The Ecotone: Diversity and Prosperity in Difference
The question that I have been exploring is now more clear. Inspired by the Deleuzian metaphor of the rhizome I have been unconsciously asking a biological question. The question is this: May I apply a biological concept to culture? I have, until this point, refused to ask such a question. Cultural studies in general has shied away from biology for some time. Borrowing the concept of evolution for biology has had devastating consequences that are all well-known. So as a social scientist the rule is to generally avoid taking a concept from a biology discipline. This however, in this case, may be a weakness in the social sciences. The biological world, which we all share, may have interesting examples of diversity in work.
Diversity also has a long history. Once upon a time diversity mean that a concept wasn’t old enough to have established a central way of being. Diversity was a weakness. We now know this is wrong. Old systems are more diverse than young systems. We also know that diverse systems are more resilient than less diverse systems. Further, we all know that a rhizome unlike a plant does not die just because part of it suffers from disease or dies. The rhizome, if cut, becomes two plants. The rhizomes power is its ability to embody diversity and non-centrality.

The City and The Country: Is 1960s folk music a cultural ecotone?
Human culture, and the act of cultural flowering is a rhizome. We now know scientifically that all of humanity is part of the same genetic plant that is wrapped around the globe. We are a rhizome. Parts were separated from other parts and have developed differently. This includes ethnicity or how the human creature looks in different places in the world. We are all the same and different. We now have scientific evidence for humanism! But why has the banner of humanism not been raised, and the celebration begun?
Because it seems, from my narrow point of view perhaps, that we are more conceptually divided than we have ever been. Race has become a dominant metaphor used to prove unreconciled differences. This approach to race, which is really culture as ethnicity, is a method of thinking of human groups as separate groups of different creatures. But what if we were to turnover “diversity as weakness’ and make it “diversity as strength”.

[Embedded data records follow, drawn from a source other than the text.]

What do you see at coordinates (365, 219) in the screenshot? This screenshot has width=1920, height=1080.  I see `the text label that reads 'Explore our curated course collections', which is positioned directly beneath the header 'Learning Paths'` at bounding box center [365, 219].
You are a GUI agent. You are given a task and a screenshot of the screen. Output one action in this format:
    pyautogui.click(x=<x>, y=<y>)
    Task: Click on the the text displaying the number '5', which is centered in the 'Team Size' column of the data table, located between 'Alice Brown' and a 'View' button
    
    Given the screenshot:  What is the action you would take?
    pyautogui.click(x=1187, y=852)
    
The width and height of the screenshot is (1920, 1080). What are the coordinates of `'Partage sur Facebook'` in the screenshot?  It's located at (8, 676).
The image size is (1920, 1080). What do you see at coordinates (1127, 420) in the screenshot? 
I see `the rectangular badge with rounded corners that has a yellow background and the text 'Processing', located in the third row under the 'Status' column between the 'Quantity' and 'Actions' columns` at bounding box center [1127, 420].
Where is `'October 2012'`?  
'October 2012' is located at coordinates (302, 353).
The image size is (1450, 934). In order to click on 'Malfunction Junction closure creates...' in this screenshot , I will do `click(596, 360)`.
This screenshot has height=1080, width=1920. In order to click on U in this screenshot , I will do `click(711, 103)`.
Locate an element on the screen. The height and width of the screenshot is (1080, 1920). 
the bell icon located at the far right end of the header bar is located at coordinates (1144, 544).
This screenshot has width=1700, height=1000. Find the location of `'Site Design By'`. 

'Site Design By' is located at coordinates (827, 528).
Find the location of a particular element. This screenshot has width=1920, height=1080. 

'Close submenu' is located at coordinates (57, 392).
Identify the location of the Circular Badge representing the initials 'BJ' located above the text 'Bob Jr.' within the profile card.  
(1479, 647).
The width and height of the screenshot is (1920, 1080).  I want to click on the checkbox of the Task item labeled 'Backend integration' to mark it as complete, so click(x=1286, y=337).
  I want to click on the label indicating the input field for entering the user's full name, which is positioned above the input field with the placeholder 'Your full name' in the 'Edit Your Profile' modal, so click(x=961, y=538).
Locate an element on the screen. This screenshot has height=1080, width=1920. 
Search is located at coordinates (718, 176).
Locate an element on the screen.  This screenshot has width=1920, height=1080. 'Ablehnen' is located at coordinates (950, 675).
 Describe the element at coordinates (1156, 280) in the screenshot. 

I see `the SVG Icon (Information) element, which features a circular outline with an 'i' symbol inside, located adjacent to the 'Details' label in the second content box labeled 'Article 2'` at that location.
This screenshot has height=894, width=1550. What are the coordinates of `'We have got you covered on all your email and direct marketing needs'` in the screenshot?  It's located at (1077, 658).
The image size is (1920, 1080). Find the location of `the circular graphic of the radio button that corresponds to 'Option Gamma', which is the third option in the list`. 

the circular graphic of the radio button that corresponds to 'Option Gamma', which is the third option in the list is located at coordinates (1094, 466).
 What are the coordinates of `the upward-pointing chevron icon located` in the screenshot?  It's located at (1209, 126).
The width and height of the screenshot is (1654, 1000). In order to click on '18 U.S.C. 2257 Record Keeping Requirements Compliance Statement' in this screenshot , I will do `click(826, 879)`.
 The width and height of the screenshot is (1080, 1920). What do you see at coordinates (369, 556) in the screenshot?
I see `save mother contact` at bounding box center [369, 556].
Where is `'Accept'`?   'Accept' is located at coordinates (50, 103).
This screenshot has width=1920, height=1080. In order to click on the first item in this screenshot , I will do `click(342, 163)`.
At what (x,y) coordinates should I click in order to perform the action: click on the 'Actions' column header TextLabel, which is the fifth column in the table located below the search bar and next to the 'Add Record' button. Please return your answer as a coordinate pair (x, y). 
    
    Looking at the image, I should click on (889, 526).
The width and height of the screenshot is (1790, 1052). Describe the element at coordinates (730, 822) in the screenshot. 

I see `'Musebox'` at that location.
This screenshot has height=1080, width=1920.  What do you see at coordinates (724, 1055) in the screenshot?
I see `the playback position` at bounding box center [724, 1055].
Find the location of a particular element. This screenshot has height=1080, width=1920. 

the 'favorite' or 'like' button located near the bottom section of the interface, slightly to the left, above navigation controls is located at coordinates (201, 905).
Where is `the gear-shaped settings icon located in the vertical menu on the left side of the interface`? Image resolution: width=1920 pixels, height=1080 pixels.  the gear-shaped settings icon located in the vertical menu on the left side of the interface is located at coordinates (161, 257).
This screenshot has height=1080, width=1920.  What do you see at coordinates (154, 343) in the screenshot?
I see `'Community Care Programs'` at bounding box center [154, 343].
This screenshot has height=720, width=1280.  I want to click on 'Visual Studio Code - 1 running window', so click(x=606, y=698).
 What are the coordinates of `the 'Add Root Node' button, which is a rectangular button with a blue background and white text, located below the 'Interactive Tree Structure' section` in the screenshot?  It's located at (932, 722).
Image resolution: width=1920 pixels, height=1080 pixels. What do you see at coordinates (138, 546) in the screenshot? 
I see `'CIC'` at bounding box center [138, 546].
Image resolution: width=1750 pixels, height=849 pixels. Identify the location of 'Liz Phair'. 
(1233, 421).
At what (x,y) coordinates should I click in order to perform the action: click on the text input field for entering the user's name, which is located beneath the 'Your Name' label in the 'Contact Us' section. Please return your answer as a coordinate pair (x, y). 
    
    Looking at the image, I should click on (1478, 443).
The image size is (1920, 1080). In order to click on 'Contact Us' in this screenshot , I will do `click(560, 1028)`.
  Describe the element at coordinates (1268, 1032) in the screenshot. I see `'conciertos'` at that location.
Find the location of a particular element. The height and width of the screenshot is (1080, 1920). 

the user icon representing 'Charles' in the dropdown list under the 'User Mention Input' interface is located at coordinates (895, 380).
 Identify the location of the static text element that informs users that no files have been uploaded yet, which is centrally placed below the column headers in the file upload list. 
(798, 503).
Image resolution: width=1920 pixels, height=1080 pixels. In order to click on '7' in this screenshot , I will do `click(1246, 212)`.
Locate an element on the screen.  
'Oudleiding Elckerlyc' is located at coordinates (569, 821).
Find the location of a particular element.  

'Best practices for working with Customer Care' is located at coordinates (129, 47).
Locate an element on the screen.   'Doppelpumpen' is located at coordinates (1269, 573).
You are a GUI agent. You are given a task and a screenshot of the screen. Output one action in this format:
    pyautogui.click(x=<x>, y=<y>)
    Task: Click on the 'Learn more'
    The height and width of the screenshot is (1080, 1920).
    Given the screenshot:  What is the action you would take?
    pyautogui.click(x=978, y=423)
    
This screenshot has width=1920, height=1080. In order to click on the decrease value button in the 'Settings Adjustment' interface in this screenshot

Ecology has a concept for this: Ecotone (perfect for musical scholarship!). The ecotone is the space where two ecosystems connect. Ecosystems, like cultural systems, and mineral systems, have fuzzy and permeable borders. These borders are not fences nor are they walls they are the ecotone. It is a space of negotiation and high diversity. The ecotone is the ecological space of increased diversity. It is at the borders of systems that diversity and production really peaks. (The audio work that Steve Feld has done at the border between the jungle and the Kaluli village is a recording of the ecotone)
The ecotone is a suggestive concept. What happens at the borders of cultural systems? Is there evidence to suggest that there are spaces, at the borders of cultural or ethnic systems, where diversity increases? Do humans also have ecotones and if so what do they look like? Are they spaces with more life, more health, more creativity? In this case it seems that this is an environmental concept that could be explored in cultural studies.
The ecotone may also be an important concept for cultural sustainability. Instead of putting our focus on the preservation of cultural practices and using organization, similarity, and centrality as a measure of cultural health maybe we can take a lesson from the biological sciences and explore the borders of cultural systems to see what is at work there. Maybe innovation, new scenes, new practices and diversity is also an example of cultural health taking place in the ecotone.